Monday, March 13 11:28 PM SGT

Kosovo student leader sentenced to 15 years imprisonment

NIS, Yugoslavia, March 13 (AFP) - A Kosovo Albanian student leader was sentenced Monday to 15 years in prison on terrorism charges after he refused to defend himself before a Serb court.

The court in the southern Serbian town of Nis issued the verdict after only two days of hearings in the trial of Albin Kurti, who as leader of the Kosovo Albanians Independent Student Union led street protests against Serbian rule in his home province in 1997 and 1998.

He was arrested by Serb police during last year's NATO bombing campaign against Yugoslavia, and accused of being a member of a "terrorist group", the term used by Belgrade for separatist guerrilla movement the Kosovo Liberation Army (KLA).

Kurti, who worked as an assistant to KLA spokesman Adem Demaci, made a defiant statement at the opening of the trial on Thursday, accusing Yugoslav President Slobodan Milosevic's regime of "fascism".

He refused to mount a defence or respond to prosecution questions, saying he did not recognise the court's legitimacy.

"This court has nothing to do with truth and justice, it serves the policies of Milosevic's regime which has kept Kosovo under occupation," he said.

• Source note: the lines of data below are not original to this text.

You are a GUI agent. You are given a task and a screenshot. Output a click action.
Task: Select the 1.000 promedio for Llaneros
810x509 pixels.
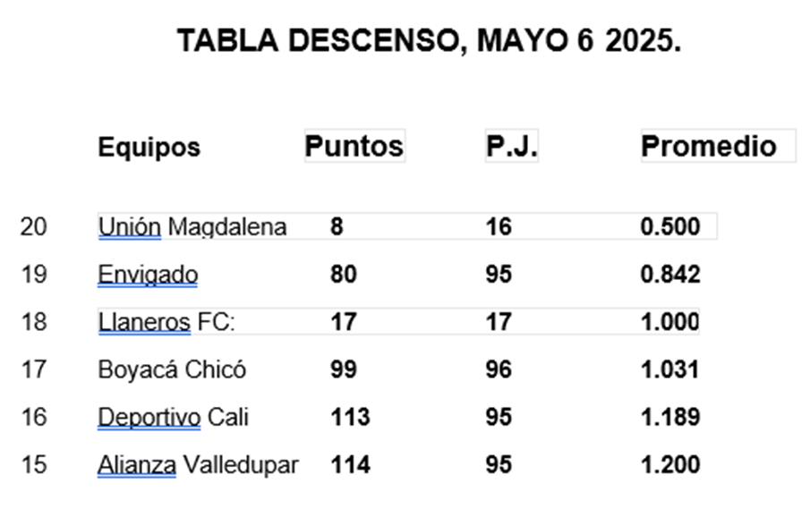point(670,322)
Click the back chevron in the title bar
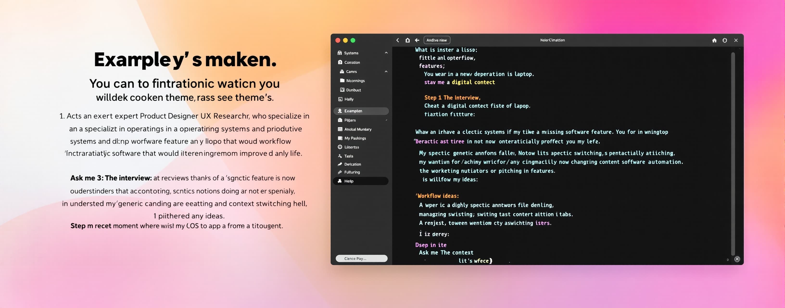Screen dimensions: 785x308 (397, 40)
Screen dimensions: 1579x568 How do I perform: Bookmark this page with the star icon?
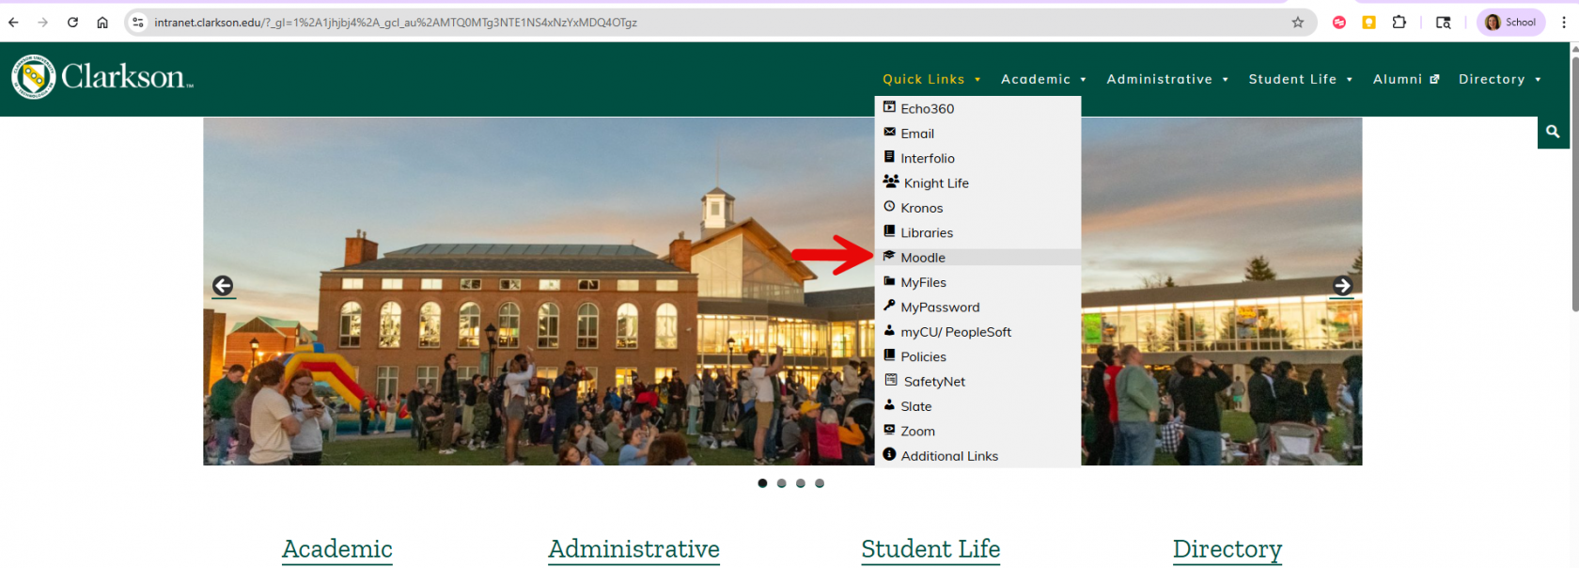point(1298,23)
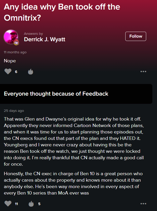Screen dimensions: 157x211
Task: Select the question title about the Omnitrix
Action: pos(62,12)
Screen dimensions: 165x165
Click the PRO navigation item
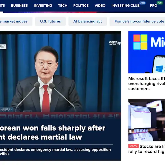(154, 6)
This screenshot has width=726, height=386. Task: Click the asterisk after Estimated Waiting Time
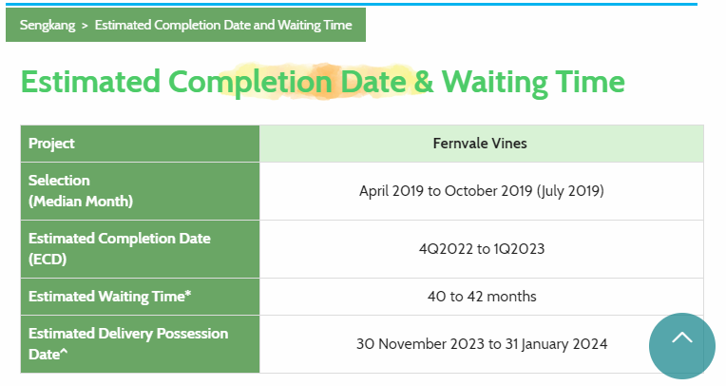pos(188,294)
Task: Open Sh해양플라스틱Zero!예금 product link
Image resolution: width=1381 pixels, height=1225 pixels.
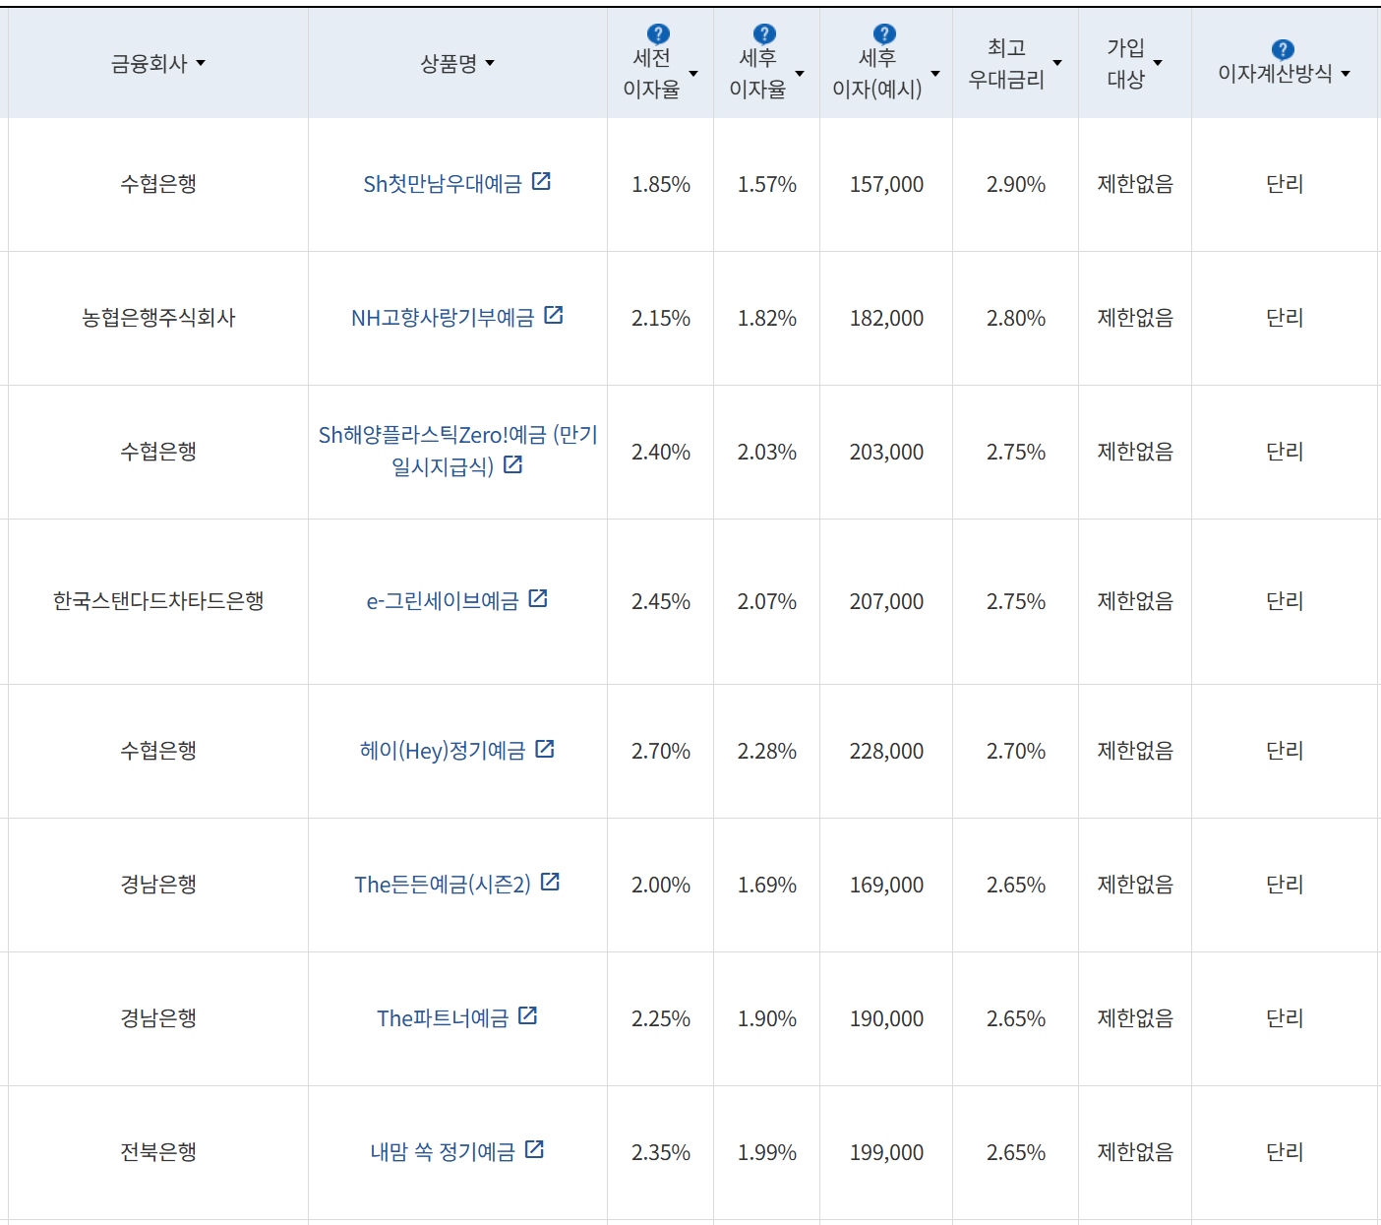Action: pyautogui.click(x=457, y=436)
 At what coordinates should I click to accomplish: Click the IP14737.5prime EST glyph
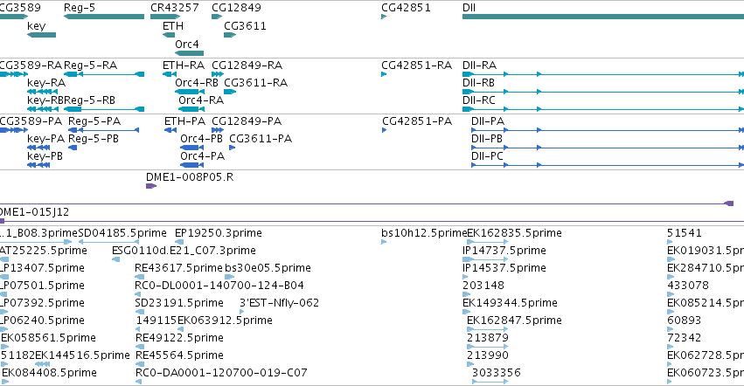[485, 259]
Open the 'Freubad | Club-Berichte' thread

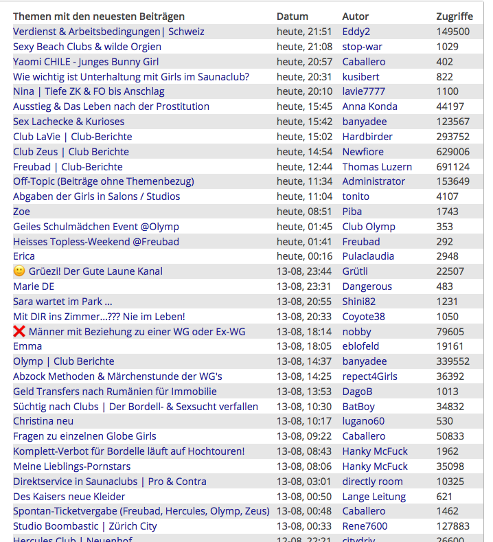tap(68, 167)
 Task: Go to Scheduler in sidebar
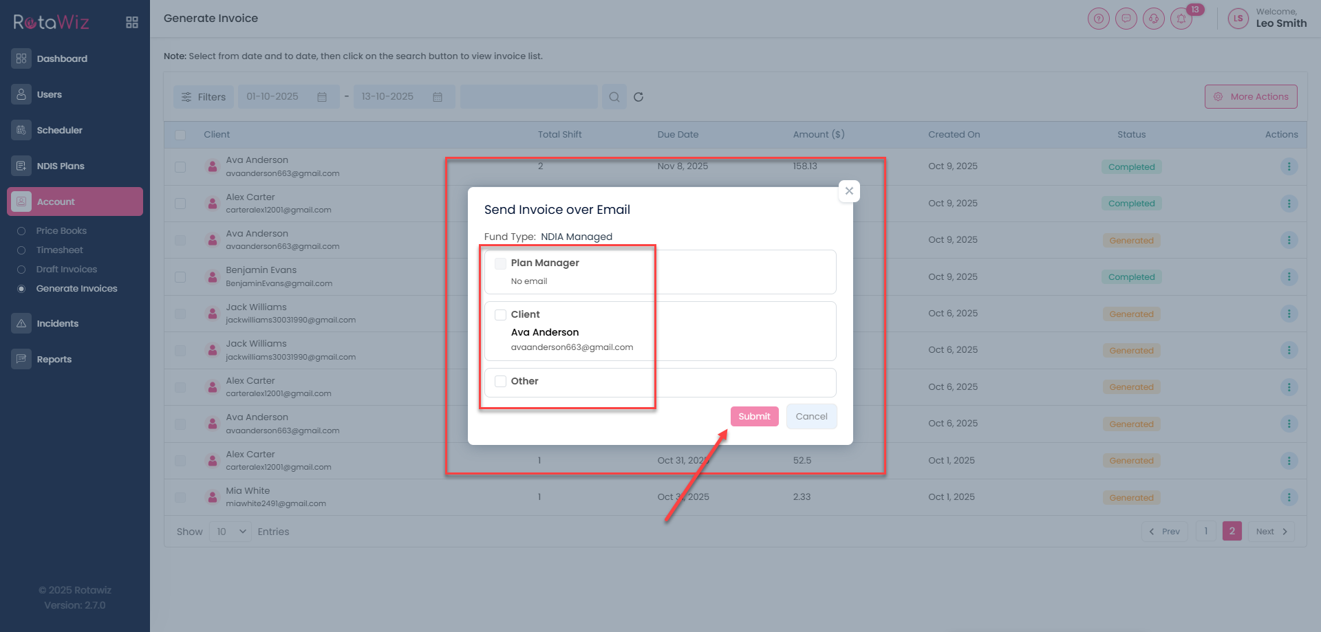pos(59,131)
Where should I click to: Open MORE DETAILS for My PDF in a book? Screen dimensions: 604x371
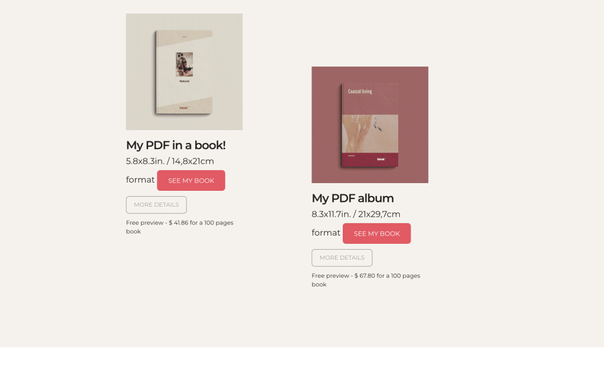(156, 205)
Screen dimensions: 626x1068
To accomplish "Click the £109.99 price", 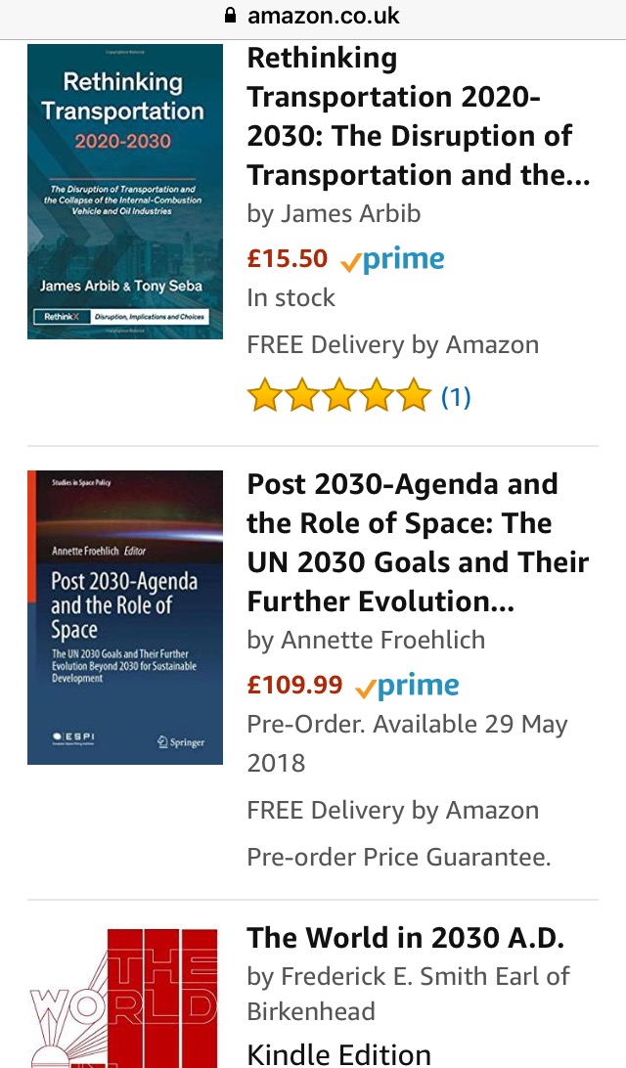I will 294,685.
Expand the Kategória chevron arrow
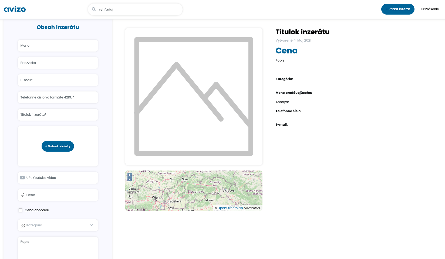The image size is (445, 259). click(92, 225)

The court-appointed defence lawyer, Branislav Ciric, said he would appeal the verdict despite Kurti's objections.

The prosecutor also said Kurti "organised first-aid courses" among Kosovo's Albanian students with the purpose of "assisting wounded KLA members and donating blood."

Ahead of Monday's verdict, Kurti again rejected offering a defence and said: "The defence lawyer, the prosecutor and the court are all the same."

Kurti, wearing civilian clothes and bearing no visible signs of physical mistreatment, reacted calmly to the verdict.

At the start of the trial he had said: "It is not important for me whether you sentence me or for how long."

"Everything I did, I did voluntarily, with dignity and I am proud of it and would do it again."

The trial was attended by the representatives of the UN Human Rights office in Belgrade, Human Rights Watch and non-government Belgrade groups the Humanitarian Law Center and the Committee of Jurists.

They declined to comment on the sentence.

Kurti is one of about 1,300 Kosovo Albanians still held in Serbia on terrorism charges, according to the Humanitarian Law Center.

In December, ethnic Albanian human rights activist Flora Brovina was sentenced to 12 years in prison for "terrorist activities" in a trial condemned by the United States and international human rights groups.

More than 400 Albanians have been released since mid-June, when Belgrade transferred about 2,050 prisoners from Kosovo as it withdrew from the southern province in the face of NATO air attacks, the International Committee for the Red Cross said.